The records show that upon delivery of the shipment in question of Mayleen's warehouse in Manila, 122 bales
were found to be damaged/lost with straps cut or loose, calculated by the so-called "percentage method" at
4,360 kilograms and amounting to P61,263.41 (Rollo, p. 68). Instead of presenting proof of the exercise of
extraordinary diligence as required by law, National Marine Corporation (NMC) filed its Motion to Dismiss
dated August 7, 1989, hypothetically admitting the truth of the facts alleged in the complaint to the effect that
the loss or damage to the 122 bales was due to the negligence or fault of NMC (Rollo, p. 179). As ruled by
this Court, the filing of a motion to dismiss on the ground of lack of cause of action carries with it the
admission of the material facts pleaded in the complaint (Sunbeam Convenience Foods, Inc. v. C.A., 181
SCRA 443 [1990]). Such being the case, it is evident that the Code of Commerce provisions on averages
cannot apply.
On the other hand, Article 1734 of the Civil Code provides that common carriers are responsible for loss,
destruction or deterioration of the goods, unless due to any of the causes enumerated therein. It is obvious
that the case at bar does not fall under any of the exceptions. Thus, American Home Assurance Company is
entitled to reimbursement of what it paid to Mayleen Paper, Inc. as insurer.

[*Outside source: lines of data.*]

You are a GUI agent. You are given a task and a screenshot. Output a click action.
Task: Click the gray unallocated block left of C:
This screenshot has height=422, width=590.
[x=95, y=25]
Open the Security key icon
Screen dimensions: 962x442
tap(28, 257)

Accordingly, it is evident that the findings of respondent Court of Appeals, affirming the findings and
conclusions of the court a quo are not supported by law and jurisprudence.
PREMISES CONSIDERED, (1) the decisions of both the Court of Appeals and the Regional Trial Court of
Manila, Branch 41, appealed from are REVERSED; and (2) private respondent National Marine Corporation is
hereby ordered to reimburse the subrogee, petitioner American Home Assurance Company, the amount of
P31,506.75.
SO ORDERED.
Melencio-Herrera, Padilla, Regalado and Nocon, JJ., concur.